▸ Trecho selecionado:

* * * * *

Arantes explica: “Estados nacionais, ONGs, todos os demais são observadores, por isso não existe direito de resposta. O Brasil foi a única delegação que fez essa reivindicação. Outras delegações de países que participavam do espaço receberam críticas, mas deixaram os povos indígenas falar”.

A seguir, leia a íntegra da declaração conjunta da Apib e do Cimi, na ONU.

Declaração conjunta

14ª Sessão do Mecanismo de Peritos sobre Direitos dos Povos Indígenas
Consulta Regional, 14 de julho de 2021

Declaração Conjunta:
Articulação dos Povos Indígenas do Brasil – APIB
Conselho Indigenista Missionário – CIMI

Agradecemos ao Mecanismo pelo estudo sobre os direitos dos povos indígenas e o direito à sua autodeterminação.

Apoiamos o marco principal do informe, o qual indica que o direito à sua determinação é a base legal para as relações entre povos indígenas e Estados, o que foi amplamente acolhido pelo Direito Internacional dos Direitos Humanos. Na verdade, o direito à autodeterminação de povos indígenas têm raízes internacionalistas, com os membros da Escola Peninsular da Paz, no século XVI, antes da hecatombe da colonização das Américas.

Acreditamos que o direito à autodeterminação inscrito no Artigo 3 da Declaração têm uma relação estreita com todos os outros direitos neste instrumento. Neste momento, gostaríamos de focar no direito ao território.

Na experiência brasileira, a Escola Peninsular teve repercussões na Legislação Colonial Portuguesa, principalmente na Teoria do Indigenato, a qual garantia o direito originário dos povos indígenas, embora o poder colonial tenha sido responsável por várias atrocidades contra estes povos.

A teoria do Indigenato seguiu inúmeras Constituições brasileiras. A última Constituição de 1988, ao dedicar um capítulo aos povos indígenas, também reconhece o direito ancestral de seus povos originários ao território que tradicionalmente ocupam.

Porém, a equivocada tese do Marco Temporal discutida no Brasil defende que os direitos originários ao seu território por seu povo estão restritos a data da promulgação da Constituição. Esta tese é debatida no Supremo Tribunal Federal e por meio do Projeto de Lei 490.

* * * * *

▸ Dados:
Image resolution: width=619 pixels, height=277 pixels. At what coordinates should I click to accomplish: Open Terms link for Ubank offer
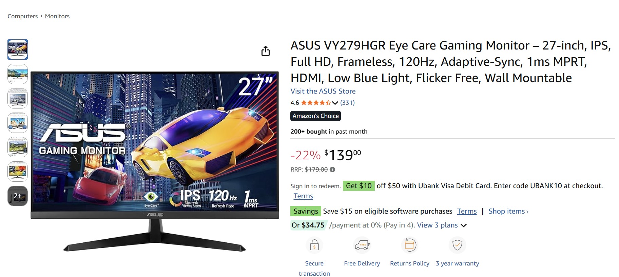pyautogui.click(x=303, y=196)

* * * * *

▸ O que fazer:
Por favor, dê sequência à declaração conjunta da Apib e do Cimi na ONU a partir da última frase apresentada. A listagem não tem nenhum papel aqui.

▸ Resposta da tarefa:
O Marco Temporal é nefasto porque deixará um rastro incalculável de exclusão e marginalização de povos que ainda não tiveram seus territórios demarcados ou que foram expulsos de seus territórios tradicionais.

Mais de 30 outros projetos em tramitação no Congresso brasileiro violam o direito à liberdade de determinação e contrariam a recomendação mencionada no parágrafo 139 do informe.

O presidente Bolsonaro tem uma agenda claramente anti-indígena, o que levou a assessora da ONU pela prevenção do genocídio incluir o Brasil no Mapa de Atrocidades do Mundo, segundo seu último relatório.

Para concluir, rechaçamos veementemente a intervenção do representante do Brasil quando menciona que a IN 01 do IBAMA e da FUNAI é uma manifestação da autonomia dos povos indígenas do Brasil. Essa regulamentação não torna o licenciamento ambiental no Brasil mais flexível, mas o enfraquece. É uma tentativa de contornar as garantias constitucionais, como o usufruto exclusivo dos territórios por seus povos e, consequentemente, sua autodeterminação e autonomia.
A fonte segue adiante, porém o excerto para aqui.